About this task: Take the line with "Open Meetings Title" and all lines after it, through the end of the records below, and repeat them exactly.

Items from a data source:
::::::
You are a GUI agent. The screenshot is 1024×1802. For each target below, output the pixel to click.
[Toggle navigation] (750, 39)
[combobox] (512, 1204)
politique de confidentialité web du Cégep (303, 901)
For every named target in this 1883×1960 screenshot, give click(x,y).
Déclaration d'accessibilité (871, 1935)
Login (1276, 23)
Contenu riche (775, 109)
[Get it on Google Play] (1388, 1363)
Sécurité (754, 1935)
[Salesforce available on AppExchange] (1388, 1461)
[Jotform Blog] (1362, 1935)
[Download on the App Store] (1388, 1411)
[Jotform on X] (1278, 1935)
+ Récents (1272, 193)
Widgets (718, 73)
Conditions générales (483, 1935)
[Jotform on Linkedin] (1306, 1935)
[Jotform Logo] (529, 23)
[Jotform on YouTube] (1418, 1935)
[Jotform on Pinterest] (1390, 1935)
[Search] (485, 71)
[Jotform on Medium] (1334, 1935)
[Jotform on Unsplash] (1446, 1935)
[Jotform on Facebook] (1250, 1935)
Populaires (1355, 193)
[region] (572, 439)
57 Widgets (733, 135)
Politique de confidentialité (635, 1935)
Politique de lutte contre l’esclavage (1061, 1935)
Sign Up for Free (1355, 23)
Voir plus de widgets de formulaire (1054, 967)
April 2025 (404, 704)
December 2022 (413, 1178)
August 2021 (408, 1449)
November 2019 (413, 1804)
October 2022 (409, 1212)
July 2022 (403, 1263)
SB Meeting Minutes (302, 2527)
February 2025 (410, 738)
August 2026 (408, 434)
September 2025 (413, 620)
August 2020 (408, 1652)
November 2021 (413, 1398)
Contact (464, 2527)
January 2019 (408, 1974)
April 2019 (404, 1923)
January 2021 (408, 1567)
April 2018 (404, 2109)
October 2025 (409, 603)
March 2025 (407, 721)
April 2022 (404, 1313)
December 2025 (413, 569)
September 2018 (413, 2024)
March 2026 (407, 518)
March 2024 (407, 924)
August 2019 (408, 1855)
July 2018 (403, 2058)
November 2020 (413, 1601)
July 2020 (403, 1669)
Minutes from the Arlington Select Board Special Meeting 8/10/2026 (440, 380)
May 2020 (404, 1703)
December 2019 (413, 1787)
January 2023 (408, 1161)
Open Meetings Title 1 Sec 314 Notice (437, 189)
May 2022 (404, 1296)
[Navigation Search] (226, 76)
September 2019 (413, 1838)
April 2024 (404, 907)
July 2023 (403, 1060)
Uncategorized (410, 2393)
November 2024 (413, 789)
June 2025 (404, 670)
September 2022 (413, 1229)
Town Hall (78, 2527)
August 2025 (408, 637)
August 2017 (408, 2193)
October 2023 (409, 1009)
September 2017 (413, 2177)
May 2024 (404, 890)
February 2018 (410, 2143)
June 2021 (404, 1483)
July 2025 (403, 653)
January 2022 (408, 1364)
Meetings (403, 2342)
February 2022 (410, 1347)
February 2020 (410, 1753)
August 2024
::::::
Result for this task:
Open Meetings Title 1 Sec 314 Notice (437, 189)
May 2022 (404, 1296)
[Navigation Search] (226, 76)
September 2019 (413, 1838)
April 2024 (404, 907)
July 2023 (403, 1060)
Uncategorized (410, 2393)
November 2024 (413, 789)
June 2025 (404, 670)
September 2022 (413, 1229)
Town Hall (78, 2527)
August 2025 (408, 637)
August 2017 (408, 2193)
October 2023 (409, 1009)
September 2017 (413, 2177)
May 2024 (404, 890)
February 2018 (410, 2143)
June 2021 (404, 1483)
July 2025 (403, 653)
January 2022 (408, 1364)
Meetings (403, 2342)
February 2022 (410, 1347)
February 2020 (410, 1753)
August 2024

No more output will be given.